*** Opening Extracted data ***

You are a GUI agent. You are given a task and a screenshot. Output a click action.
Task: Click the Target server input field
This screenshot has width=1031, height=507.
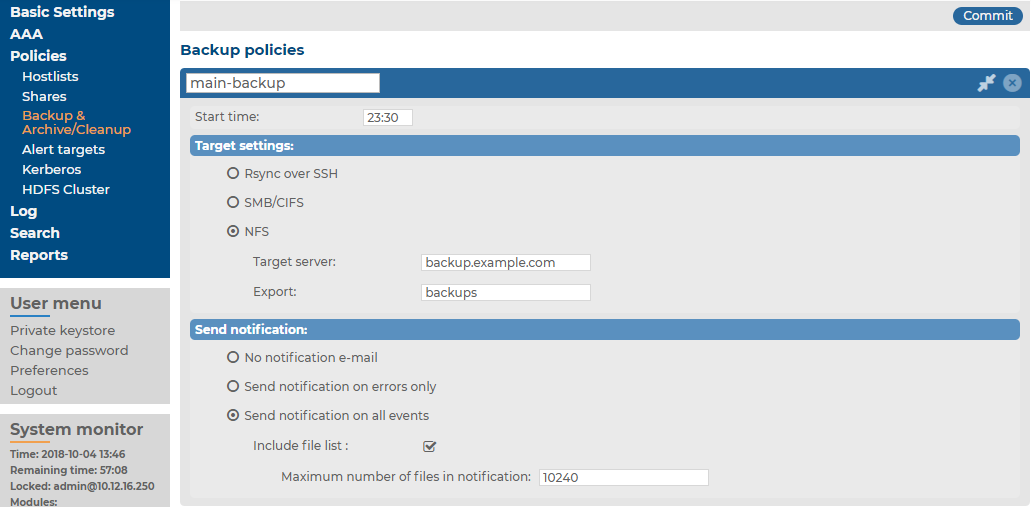tap(505, 262)
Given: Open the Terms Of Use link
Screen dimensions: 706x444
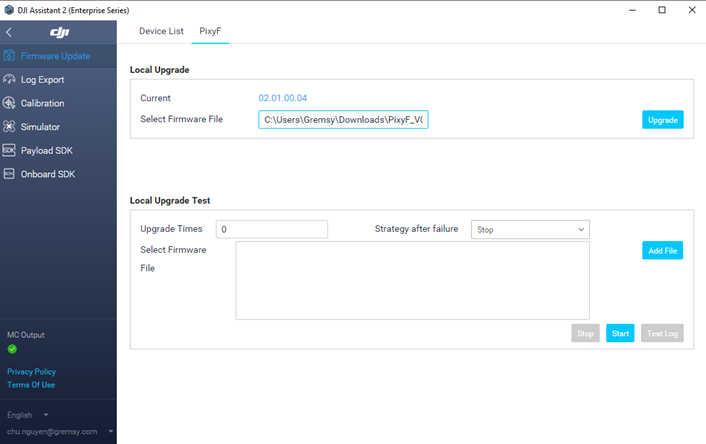Looking at the screenshot, I should click(x=31, y=385).
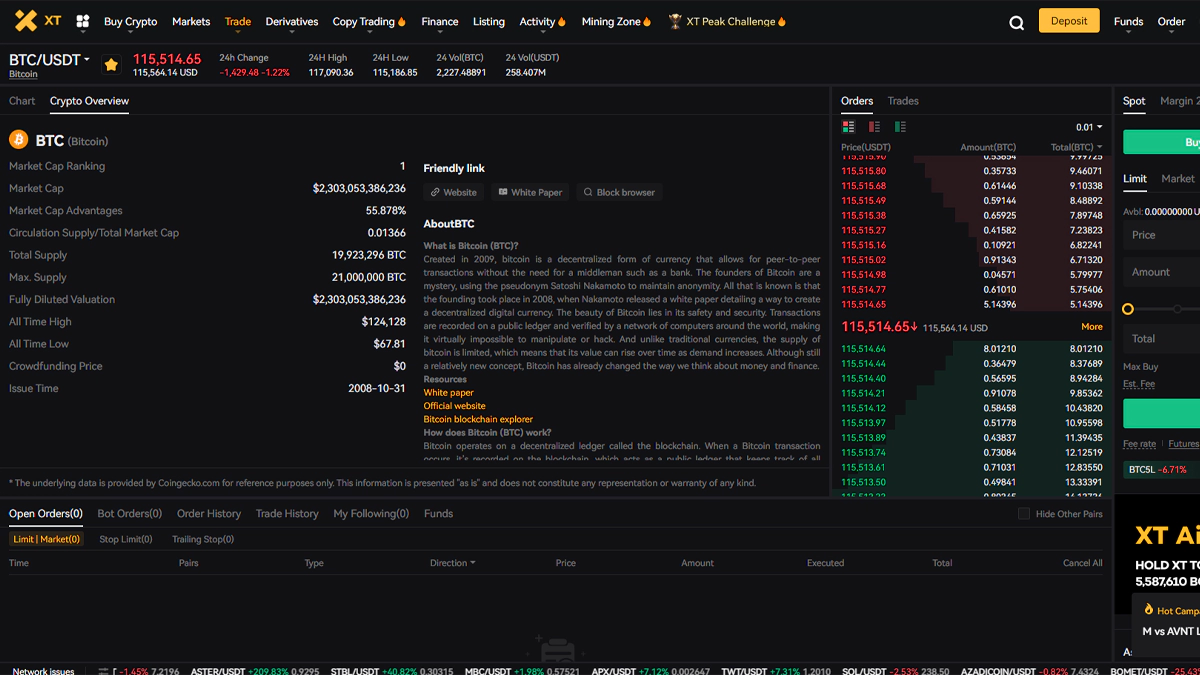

*** Closing Extracted data ***

(Work request):
The copy should hold exactly the lines from the one containing "Task: Click the Target server input field" through the final line of the records above, both ends included, and no picture.

(Reply):
Task: Click the Target server input field
This screenshot has width=1031, height=507.
tap(505, 262)
Given: Open the Terms Of Use link
Screen dimensions: 706x444
Looking at the screenshot, I should click(x=31, y=385).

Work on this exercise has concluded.